Par « Ni droite, ni gauche », il y a l’idée de « ni UMP, ni PS » et j’y souscris totalement. Je me définis personnellement comme une femme de droite, mais je ne définis pas mon parti comme ça. J’estime qu’un mouvement politique doit être transpartisan, il ne faut pas créer de blocage idéologique chez les gens de gauche parce que l’on se définit de droite nationale. Moi, je ne suis pas partisane d’alliances avec l’UMP, mais il est sûr que je me sens plus proche d’élus UMP que d’élus de gauche. Humainement et politiquement.

Comme qui par exemple ?

Si je donne des noms, ils vont m’en vouloir. Indéniablement, j’ai plus d’affinités avec les élus UMP mais en revanche, je ne peux pas défendre une alliance de partis.

Samuel Maréchal avait milité pour la reconnaissance du caractère multiconfessionnel de la France et pour une meilleure prise en compte de l’islam au sein du mouvement. Êtes-vous d’accord avec cette ligne ?
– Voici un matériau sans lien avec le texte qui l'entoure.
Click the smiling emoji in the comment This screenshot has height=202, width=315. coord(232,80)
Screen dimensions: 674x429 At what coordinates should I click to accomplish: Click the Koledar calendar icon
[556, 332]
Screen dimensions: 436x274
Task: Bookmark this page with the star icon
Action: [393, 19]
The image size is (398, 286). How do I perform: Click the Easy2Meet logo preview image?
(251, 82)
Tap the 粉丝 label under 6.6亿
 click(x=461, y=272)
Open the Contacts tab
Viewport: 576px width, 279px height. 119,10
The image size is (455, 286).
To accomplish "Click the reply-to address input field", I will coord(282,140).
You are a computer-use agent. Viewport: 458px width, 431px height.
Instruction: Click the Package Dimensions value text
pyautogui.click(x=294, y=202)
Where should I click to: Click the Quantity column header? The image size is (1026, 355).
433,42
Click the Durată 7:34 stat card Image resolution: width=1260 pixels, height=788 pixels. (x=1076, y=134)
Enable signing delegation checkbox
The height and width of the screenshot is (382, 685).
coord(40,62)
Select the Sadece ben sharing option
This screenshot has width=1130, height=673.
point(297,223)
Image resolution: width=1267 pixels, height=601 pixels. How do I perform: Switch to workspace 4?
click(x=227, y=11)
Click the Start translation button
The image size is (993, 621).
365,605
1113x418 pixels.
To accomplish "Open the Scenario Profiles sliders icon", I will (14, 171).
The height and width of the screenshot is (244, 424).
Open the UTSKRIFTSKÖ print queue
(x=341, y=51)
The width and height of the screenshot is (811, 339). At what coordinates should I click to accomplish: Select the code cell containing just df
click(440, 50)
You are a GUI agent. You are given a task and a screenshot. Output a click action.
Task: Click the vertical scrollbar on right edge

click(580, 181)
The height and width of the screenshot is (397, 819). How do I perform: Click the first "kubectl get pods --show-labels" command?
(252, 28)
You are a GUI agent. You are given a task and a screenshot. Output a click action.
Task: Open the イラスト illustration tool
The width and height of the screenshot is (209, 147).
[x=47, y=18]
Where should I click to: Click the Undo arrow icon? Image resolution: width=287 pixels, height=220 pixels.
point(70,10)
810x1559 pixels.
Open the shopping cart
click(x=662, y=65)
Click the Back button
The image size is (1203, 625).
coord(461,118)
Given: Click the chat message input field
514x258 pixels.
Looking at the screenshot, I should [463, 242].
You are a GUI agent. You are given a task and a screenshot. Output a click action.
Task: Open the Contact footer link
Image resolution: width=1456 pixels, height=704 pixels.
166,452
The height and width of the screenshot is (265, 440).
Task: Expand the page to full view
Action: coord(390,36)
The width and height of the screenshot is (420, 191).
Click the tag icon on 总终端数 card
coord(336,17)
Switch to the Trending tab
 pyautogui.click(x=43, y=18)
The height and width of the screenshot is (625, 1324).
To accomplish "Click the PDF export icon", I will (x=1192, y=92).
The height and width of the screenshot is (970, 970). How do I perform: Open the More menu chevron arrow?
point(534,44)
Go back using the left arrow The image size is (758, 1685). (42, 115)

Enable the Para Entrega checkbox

Il avait dit que la France était un pays multiconfessionnel. Il voulait que le parti en tienne compte et s’adapte à cette donne. Cela avait provoqué un tollé en interne, alors qu’il n’avait fait que dire des réalités. Aujourd’hui quand on sait que la première religion pratiquée est l’islam, de fait, on ne peut pas dire que la France est un pays uniquement chrétien. Ça ne veut pas dire pour autant que je partage le délire du politologue Thomas Guénolé, qui affirme qu’il faut déchristianiser les fêtes religieuses. Il représente bien la tendance de notre classe politique qui voudrait que la République efface la France. Mais la France n’est pas que la République. C’est un régime politique, et il y a des monarchies qui sont plus démocratiques que certaines républiques. Je ne comprends pas cette obsession pour la République. Pour moi, la République ne prime pas sur la France. Et ce n’est pas parce que la première religion pratiquée est l’islam qu’on doit faire fi de cette dimension encore vivante qu’est la chrétienté française.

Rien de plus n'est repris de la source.